Bestellmöglichkeit: Resound
Julie Giroux: Hark! Those Jingle Bells are smoking
Grad 4 | 4:07
Zum Abschluss des Adventskonzerts wird die gefeierte und umtriebige Komponistin Julie Giroux noch einmal zu hören sein. Eine ganze Reihe von Weihnachtslieder-Bearbeitungen stammen aus ihrer Feder, dabei kommen die traditionellen und altbekannten Melodien häufig in einem jazzigen Gewand daher. So auch bei dieser raffinierten Collage aus Felix Mendelssohns „Hark! The Herald Angels Sing“ und dem Klassiker „Jingle Bells“. Ein feierlicher Eröffnungsteil über die Melodie Mendelssohns weicht einer zurückgelehnten Swing-Fassung der Strophenmelodie von Jingle Bells, auf die schließlich ein voller Bigband-Sound folgt. So lässig kann die Weihnachtszeit klingen!

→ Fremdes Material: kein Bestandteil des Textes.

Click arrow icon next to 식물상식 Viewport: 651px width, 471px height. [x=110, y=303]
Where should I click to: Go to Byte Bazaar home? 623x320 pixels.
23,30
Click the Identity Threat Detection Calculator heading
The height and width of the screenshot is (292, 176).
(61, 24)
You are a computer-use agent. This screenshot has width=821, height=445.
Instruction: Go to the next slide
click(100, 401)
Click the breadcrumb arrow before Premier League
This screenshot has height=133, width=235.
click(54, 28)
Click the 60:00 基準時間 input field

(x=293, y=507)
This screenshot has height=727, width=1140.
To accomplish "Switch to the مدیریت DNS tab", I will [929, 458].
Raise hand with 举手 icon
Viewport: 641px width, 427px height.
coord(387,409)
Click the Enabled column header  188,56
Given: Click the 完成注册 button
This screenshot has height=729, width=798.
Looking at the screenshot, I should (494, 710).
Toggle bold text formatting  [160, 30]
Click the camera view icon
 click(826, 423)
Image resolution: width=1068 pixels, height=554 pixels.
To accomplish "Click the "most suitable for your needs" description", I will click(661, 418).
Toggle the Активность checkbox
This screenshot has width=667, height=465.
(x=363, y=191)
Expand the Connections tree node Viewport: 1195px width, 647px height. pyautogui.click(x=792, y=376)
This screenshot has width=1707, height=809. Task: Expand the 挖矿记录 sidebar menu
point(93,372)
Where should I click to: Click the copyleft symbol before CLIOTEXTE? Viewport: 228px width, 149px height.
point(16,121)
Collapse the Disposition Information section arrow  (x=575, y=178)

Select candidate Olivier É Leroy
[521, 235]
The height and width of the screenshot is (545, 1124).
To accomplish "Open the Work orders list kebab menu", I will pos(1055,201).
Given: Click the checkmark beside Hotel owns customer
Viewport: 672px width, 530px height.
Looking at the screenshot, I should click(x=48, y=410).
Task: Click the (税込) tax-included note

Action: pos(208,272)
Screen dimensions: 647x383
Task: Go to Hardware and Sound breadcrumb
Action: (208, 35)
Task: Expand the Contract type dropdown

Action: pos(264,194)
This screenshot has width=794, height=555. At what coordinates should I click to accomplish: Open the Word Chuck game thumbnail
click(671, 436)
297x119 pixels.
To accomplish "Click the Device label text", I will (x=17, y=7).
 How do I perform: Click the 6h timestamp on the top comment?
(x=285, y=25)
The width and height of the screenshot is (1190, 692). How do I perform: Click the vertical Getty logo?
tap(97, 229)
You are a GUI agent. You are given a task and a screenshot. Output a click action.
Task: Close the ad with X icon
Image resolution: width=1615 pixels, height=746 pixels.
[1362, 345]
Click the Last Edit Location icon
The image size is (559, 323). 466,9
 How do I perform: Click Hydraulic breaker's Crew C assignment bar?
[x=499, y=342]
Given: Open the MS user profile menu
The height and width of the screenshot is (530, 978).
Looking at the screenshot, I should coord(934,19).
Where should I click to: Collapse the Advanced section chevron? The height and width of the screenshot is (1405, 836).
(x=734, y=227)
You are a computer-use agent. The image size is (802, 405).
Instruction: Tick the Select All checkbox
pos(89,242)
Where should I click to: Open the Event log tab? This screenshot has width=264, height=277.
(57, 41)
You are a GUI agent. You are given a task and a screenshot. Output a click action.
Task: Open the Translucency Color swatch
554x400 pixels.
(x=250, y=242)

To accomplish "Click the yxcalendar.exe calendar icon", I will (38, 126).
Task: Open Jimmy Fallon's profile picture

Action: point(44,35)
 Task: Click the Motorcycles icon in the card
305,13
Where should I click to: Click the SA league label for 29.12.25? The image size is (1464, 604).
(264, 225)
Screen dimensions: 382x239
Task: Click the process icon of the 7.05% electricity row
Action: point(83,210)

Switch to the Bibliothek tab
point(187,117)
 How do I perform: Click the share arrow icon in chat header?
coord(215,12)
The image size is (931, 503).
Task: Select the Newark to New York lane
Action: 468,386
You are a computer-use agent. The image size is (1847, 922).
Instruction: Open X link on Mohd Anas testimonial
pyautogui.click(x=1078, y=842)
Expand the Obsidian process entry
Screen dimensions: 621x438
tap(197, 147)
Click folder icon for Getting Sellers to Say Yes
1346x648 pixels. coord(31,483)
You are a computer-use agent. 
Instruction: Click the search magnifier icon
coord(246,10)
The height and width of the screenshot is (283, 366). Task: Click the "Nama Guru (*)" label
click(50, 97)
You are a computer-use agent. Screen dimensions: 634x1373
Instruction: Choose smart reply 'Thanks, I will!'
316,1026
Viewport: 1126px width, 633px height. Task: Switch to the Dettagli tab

Bestellmöglichkeit: Hark! Those Jingle Bells are smokin’

Informationen zum Konzert im Advent der Stadtkapelle Herrenberg unter der Leitung von Miriam Raspe

Sonntag, 7. Dezember 2025, 18 Uhr, Stiftskirche Herrenberg (Kirchgasse 7, 71083 Herrenberg)
Der Musikverein Stadtkapelle Herrenberg e.V. lädt am zweiten Advent zu einem besonderen musikalischen Abend in der Stiftskirche ein. Unter dem Motto “Maestra!” stehen ausschließlich Werke von Komponistinnen auf dem Programm. Damit rückt das diesjährige “Konzert im Advent” gezielt weibliche Musikschaffende in den Fokus, die sowohl in der klassischen Musik als auch in der sinfonischen Blasmusik nach wie vor unterrepräsentiert sind.
Trotz ihrer oft herausragenden Kompositionen agieren viele Frauen in der Musikgeschichte im Schatten ihrer männlichen Kollegen – ihre Werke bleiben eher unbekannt oder werden selten aufgeführt. Mit diesem Konzert setzt die Stadtkapelle Herrenberg ein bewusstes Zeichen für mehr Sichtbarkeit, Anerkennung und Gleichberechtigung von Frauen in der Musik. Das Orchester versteht das Projekt als Motivation, Musik neu zu entdecken, Perspektiven zu erweitern und einen Beitrag zur Vielfalt im kulturellen Leben zu leisten. Ein besonderes Highlight des Konzertabends ist die Aufführung des Werks “Glory of the Villagers” von Melissa Flettner, Hornistin der Stadtkapelle.
Die passende Ergänzung bildet schließlich das Rahmenprogramm des Bezirksarbeitskreises Frauen im evangelischen Kirchenbezirk Herrenberg. Die Gruppe wird ihre Arbeit im Foyer vorstellen und lädt zum Austausch über Gleichstellung und Frauenförderung ein. Freuen Sie sich auf ein besinnliches Adventskonzert voller musikalischer Entdeckungen.